### SOURCE DATA ###
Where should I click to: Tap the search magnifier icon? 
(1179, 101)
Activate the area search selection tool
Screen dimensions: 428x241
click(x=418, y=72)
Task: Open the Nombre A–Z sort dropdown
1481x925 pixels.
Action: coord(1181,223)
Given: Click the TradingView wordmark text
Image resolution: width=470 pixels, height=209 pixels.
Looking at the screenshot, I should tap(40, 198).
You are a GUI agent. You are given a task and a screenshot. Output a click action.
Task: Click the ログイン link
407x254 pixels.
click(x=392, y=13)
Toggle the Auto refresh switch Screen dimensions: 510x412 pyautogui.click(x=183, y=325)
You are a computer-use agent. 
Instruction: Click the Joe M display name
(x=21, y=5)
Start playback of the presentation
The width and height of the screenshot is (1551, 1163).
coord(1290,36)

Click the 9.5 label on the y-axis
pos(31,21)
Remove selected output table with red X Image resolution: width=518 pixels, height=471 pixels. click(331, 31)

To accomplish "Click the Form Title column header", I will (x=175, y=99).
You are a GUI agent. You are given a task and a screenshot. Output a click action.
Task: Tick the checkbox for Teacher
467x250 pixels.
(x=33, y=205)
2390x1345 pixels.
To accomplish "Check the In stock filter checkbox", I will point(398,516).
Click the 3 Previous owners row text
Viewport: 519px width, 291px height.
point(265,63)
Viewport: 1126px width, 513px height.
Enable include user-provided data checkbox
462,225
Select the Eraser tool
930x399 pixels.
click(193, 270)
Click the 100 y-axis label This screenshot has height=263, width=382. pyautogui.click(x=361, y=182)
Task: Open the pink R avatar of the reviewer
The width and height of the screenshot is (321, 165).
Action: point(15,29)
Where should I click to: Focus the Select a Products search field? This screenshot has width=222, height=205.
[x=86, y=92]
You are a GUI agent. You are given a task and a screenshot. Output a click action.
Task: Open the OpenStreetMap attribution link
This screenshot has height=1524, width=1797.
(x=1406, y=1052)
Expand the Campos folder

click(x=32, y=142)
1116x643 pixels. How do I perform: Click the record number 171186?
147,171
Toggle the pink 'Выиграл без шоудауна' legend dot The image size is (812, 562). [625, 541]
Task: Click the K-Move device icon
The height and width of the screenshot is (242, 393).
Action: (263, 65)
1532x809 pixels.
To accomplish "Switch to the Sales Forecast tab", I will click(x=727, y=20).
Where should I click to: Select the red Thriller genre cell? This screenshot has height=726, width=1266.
###
Could you write out again every line of the records above from the line with "You are a computer-use agent." to the line with "point(265,63)", both included and requests kept, while lowering each coordinate in the answers by 17?

* _RESULT OF THE EXERCISE_
You are a computer-use agent. 
Instruction: Click the Joe M display name
(x=4, y=-12)
Start playback of the presentation
The width and height of the screenshot is (1551, 1163).
coord(1273,19)

Click the 9.5 label on the y-axis
pos(14,4)
Remove selected output table with red X Image resolution: width=518 pixels, height=471 pixels. click(314, 14)

To accomplish "Click the Form Title column header", I will (x=158, y=82).
You are a GUI agent. You are given a task and a screenshot. Output a click action.
Task: Tick the checkbox for Teacher
467x250 pixels.
(x=16, y=188)
2390x1345 pixels.
To accomplish "Check the In stock filter checkbox", I will point(381,499).
Click the 3 Previous owners row text
Viewport: 519px width, 291px height.
point(248,46)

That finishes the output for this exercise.